The additions in the movie, though, were brilliant: unlike the book, we see exactly how the Capitol manipulates the Hunger Games for ratings and to control the Districts.

The Atlantic had a great analysis of the movie in terms of the Occupy movement and the 99%. So it's hard not to correlate current affairs to the book's development, each time the tributes or the residents of the poorer, outlying districts need basic things like food and health care.

Meanwhile, in the real District of the real Capitol, the Supreme Court is set to hear oral arguments on the Affordable Care Act tomorrow....

Saturday, March 24, 2012

A world of hopes, a world of fears

Mis hermanas and I loved The Littles when we were kids; The Borrowers we considered the slightly boring ancestor, but liked conceptually nonetheless. So when Mi Hermana en Michigan mentioned that The Secret World of Arrietty was the only movie she knew about it theatres at the moment, it seemed like Providence when a friend in Seattle suggested watching it.

Overall, the story is cute. A boy with a weak heart goes to the country to recuperate, in a house where a family of tiny people-creatures lives. The Borrower girl, Arrietty, wants to explore the bigger world, but puts her family in jeopardy by befriending humans.

There's a dark sort of undertone to the whole story: the boy is going to have an operation and is obsessed with dying; Arrietty's family lives in isolation, not knowing whether or not there are any other Borrowers like them left; the human housekeeper is a bizarrely controlling and manipulative "caretaker". And then there's the one little "wild" Indian-looking Borrower who runs around with face paint and a bow and arrow, which was not cool; this is 2012, and that sort of imagery is a relic from a more unenlightened era.

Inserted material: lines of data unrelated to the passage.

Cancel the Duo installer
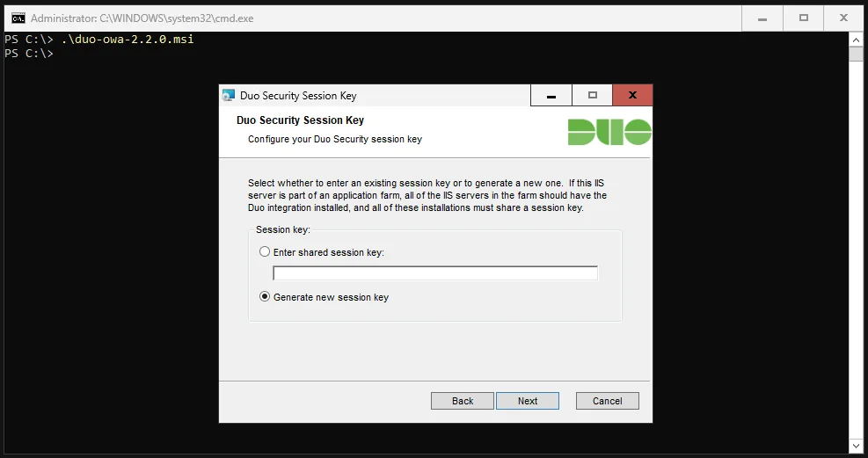 click(x=608, y=401)
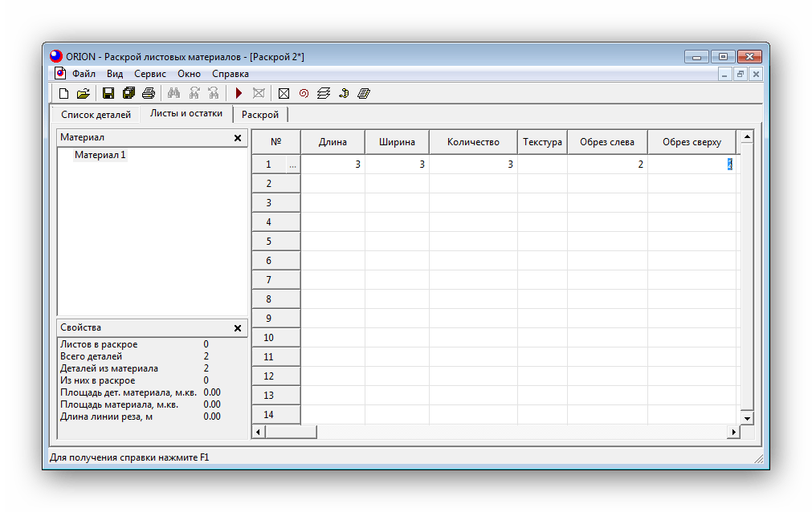Viewport: 812px width, 512px height.
Task: Open the Сервис menu
Action: pyautogui.click(x=150, y=74)
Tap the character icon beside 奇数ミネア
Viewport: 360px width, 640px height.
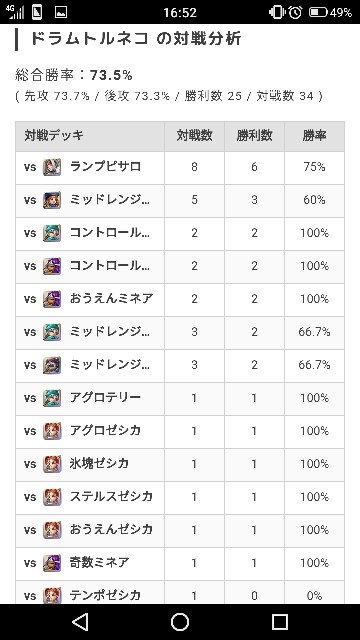pos(52,563)
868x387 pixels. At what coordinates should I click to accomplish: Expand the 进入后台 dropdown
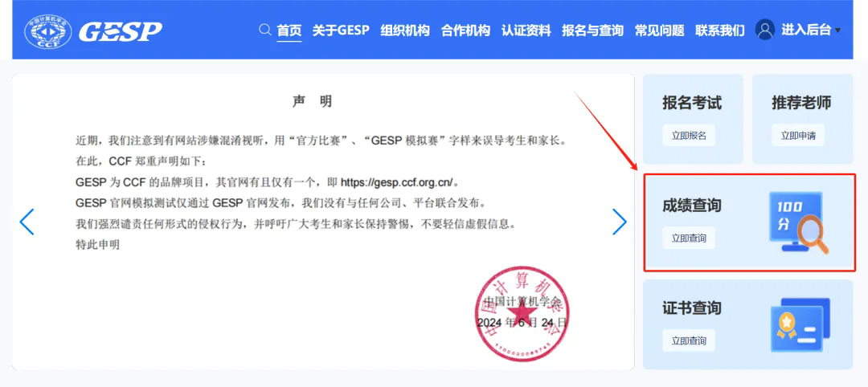(x=811, y=30)
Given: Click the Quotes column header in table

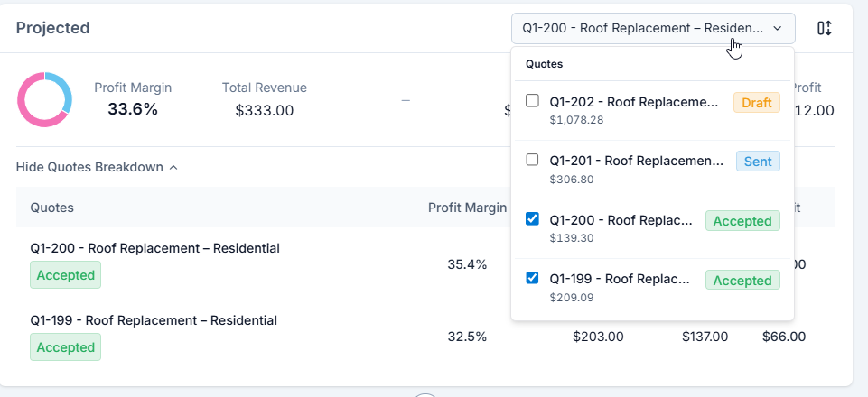Looking at the screenshot, I should point(52,208).
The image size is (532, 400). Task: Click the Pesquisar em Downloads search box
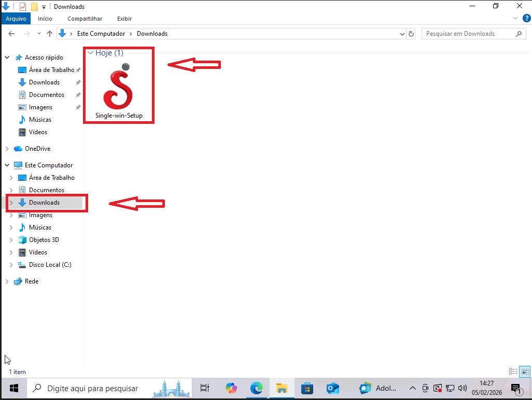point(467,33)
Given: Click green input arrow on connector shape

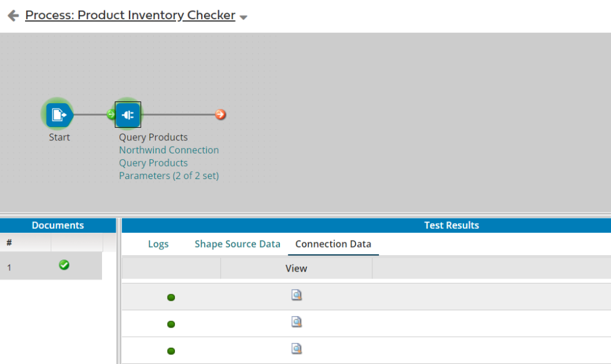Looking at the screenshot, I should [x=111, y=115].
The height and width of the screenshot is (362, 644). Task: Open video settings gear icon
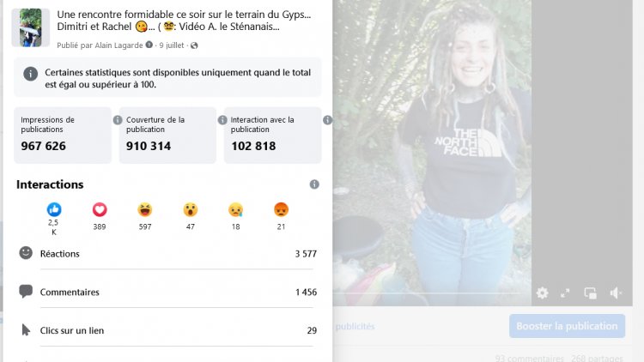[x=542, y=293]
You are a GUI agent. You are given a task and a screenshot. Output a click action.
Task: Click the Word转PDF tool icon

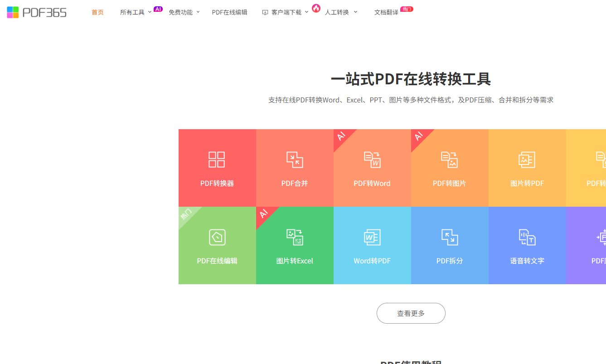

As a coming-of-age tale, though, I thought it was aptly unresolved: both Arrietty and the boy learn that change is one of the only constants in life, and that their survival depends on that realization.

Thursday, March 22, 2012

Polarized pillars

In an alternate New York post-9/11, a committee (representing victims' families, art critics, funders, and politicians) selects an anonymous artist's sculpture garden to be its memorial. The Submission tells the story of what happens when the artist's name is revealed, and it turns out he's Muslim.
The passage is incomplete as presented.